§ Document segment
========================================

In the outside of the mosque, the building is in the shape of a rectangle. It depicts 9 smaller domes on the rest of the building. The front door brings the person in the center of the rectangle, which shows the prayer hall. With the rectangular shape of the building, it also includes the courtyard. Another courtyard is located in the northern side. Its walls that are made out of marble were done from the work of Egyptian craftsmen.

Courtyard 
The courtyard outside of the mosque is also paved with marble.  This courtyard is surrounded by shallow domes, which are decorated with green tiles. 

The courtyard has a shrine from the Fatimid period, which was created by Abu Mansur Qastah Ghulam al-Muzaffar ibn Amir al-Juyush, who was governor of Alexandria, the capital of the Fatimid Caliphate, around 1140. It was created to house his tomb, and now also includes the tombs of other Ottoman officials. In addition, this shrine was dedicated to Sidi Sariya, who was a companion of the Prophet Muhammad. Within the shine, there are cenotaphs and turbans crafted in marble. The shrine is covered by a dome that is much larger than the other domes in the courtyard.

========================================

§ Collected material
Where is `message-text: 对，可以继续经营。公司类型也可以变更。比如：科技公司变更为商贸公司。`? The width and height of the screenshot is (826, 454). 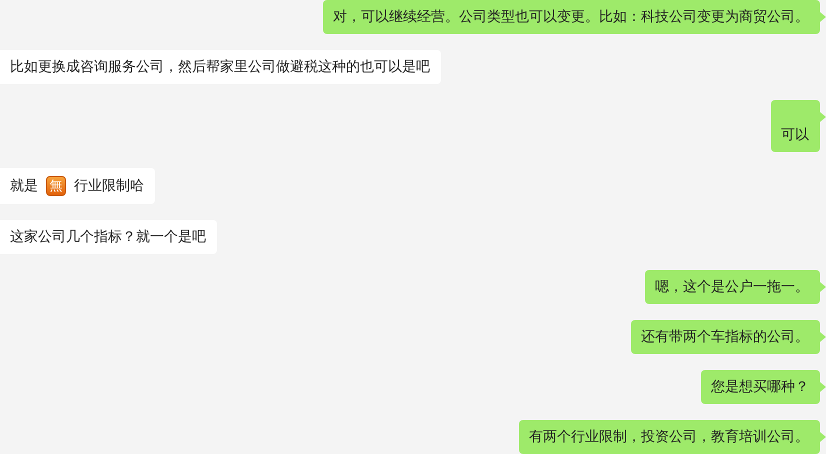 message-text: 对，可以继续经营。公司类型也可以变更。比如：科技公司变更为商贸公司。 is located at coordinates (571, 17).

========================================

§ Directions
A) Copy the part of the mosque passage starting with "In the outside" and going on through "with green tiles.".
B) Carry on the passage about the mosque, picking up after its final sentence.
The material has nothing to do with the passage about the mosque.

§ Answer section
A)
In the outside of the mosque, the building is in the shape of a rectangle. It depicts 9 smaller domes on the rest of the building. The front door brings the person in the center of the rectangle, which shows the prayer hall. With the rectangular shape of the building, it also includes the courtyard. Another courtyard is located in the northern side. Its walls that are made out of marble were done from the work of Egyptian craftsmen.

Courtyard 
The courtyard outside of the mosque is also paved with marble.  This courtyard is surrounded by shallow domes, which are decorated with green tiles.

B)
On the western side of the courtyard there is a small dome with several tombs containing marble structures. Tombs are covered with different models of headstone that were prevalent at the time.

The north side of this courtyard contains another entrance that leads to another courtyard of the mosque. This courtyard has a kuttab, and the domes in this area have blue tiles. The complex was completed by a sabil, no longer extant, and a perimeter wall which encompasses other, subsidiary courts and gardens.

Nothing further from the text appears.